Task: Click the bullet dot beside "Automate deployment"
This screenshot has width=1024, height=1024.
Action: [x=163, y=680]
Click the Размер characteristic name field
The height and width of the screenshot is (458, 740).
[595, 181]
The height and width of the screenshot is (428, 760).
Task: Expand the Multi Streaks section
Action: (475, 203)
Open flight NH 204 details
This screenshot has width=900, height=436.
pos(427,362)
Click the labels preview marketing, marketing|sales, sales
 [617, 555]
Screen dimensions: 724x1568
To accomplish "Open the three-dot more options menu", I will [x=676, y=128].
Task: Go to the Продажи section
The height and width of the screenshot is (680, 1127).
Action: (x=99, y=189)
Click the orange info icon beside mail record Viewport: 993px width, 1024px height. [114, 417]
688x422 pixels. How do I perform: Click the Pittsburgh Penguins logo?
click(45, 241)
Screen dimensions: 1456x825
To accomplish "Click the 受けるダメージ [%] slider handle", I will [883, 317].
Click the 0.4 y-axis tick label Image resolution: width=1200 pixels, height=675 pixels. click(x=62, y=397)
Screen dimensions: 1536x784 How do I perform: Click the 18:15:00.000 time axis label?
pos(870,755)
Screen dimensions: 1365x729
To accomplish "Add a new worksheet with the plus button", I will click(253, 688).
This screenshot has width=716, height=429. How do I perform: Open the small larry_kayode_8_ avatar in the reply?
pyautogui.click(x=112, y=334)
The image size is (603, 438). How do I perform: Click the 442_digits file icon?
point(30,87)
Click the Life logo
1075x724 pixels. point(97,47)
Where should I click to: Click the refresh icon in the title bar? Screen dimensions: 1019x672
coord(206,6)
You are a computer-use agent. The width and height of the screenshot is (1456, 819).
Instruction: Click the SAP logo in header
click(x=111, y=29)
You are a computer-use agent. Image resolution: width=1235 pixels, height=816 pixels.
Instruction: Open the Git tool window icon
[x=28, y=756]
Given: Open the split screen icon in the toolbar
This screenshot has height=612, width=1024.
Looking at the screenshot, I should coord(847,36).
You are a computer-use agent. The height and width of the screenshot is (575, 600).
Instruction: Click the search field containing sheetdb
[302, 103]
———
Exercise
Please print the material above exactly as it appears, from its first line through the line containing "You are a computer-use agent. The height", inclusive, and stop there.

Solution
Task: Click the bullet dot beside "Automate deployment"
This screenshot has width=1024, height=1024.
Action: [x=163, y=680]
Click the Размер characteristic name field
The height and width of the screenshot is (458, 740).
[595, 181]
The height and width of the screenshot is (428, 760).
Task: Expand the Multi Streaks section
Action: (475, 203)
Open flight NH 204 details
This screenshot has width=900, height=436.
pos(427,362)
Click the labels preview marketing, marketing|sales, sales
 [617, 555]
Screen dimensions: 724x1568
To accomplish "Open the three-dot more options menu", I will [x=676, y=128].
Task: Go to the Продажи section
The height and width of the screenshot is (680, 1127).
Action: (x=99, y=189)
Click the orange info icon beside mail record Viewport: 993px width, 1024px height. [114, 417]
688x422 pixels. How do I perform: Click the Pittsburgh Penguins logo?
click(45, 241)
Screen dimensions: 1456x825
To accomplish "Click the 受けるダメージ [%] slider handle", I will [883, 317].
Click the 0.4 y-axis tick label Image resolution: width=1200 pixels, height=675 pixels. click(x=62, y=397)
Screen dimensions: 1536x784 How do I perform: Click the 18:15:00.000 time axis label?
pos(870,755)
Screen dimensions: 1365x729
To accomplish "Add a new worksheet with the plus button", I will click(253, 688).
This screenshot has width=716, height=429. How do I perform: Open the small larry_kayode_8_ avatar in the reply?
pyautogui.click(x=112, y=334)
The image size is (603, 438). How do I perform: Click the 442_digits file icon?
point(30,87)
Click the Life logo
1075x724 pixels. point(97,47)
Where should I click to: Click the refresh icon in the title bar? Screen dimensions: 1019x672
coord(206,6)
You are a computer-use agent. The width and height of the screenshot is (1456, 819).
Instruction: Click the SAP logo in header
click(x=111, y=29)
You are a computer-use agent. Image resolution: width=1235 pixels, height=816 pixels.
Instruction: Open the Git tool window icon
[x=28, y=756]
Given: Open the split screen icon in the toolbar
This screenshot has height=612, width=1024.
Looking at the screenshot, I should coord(847,36).
You are a computer-use agent. The height and width of the screenshot is (575, 600).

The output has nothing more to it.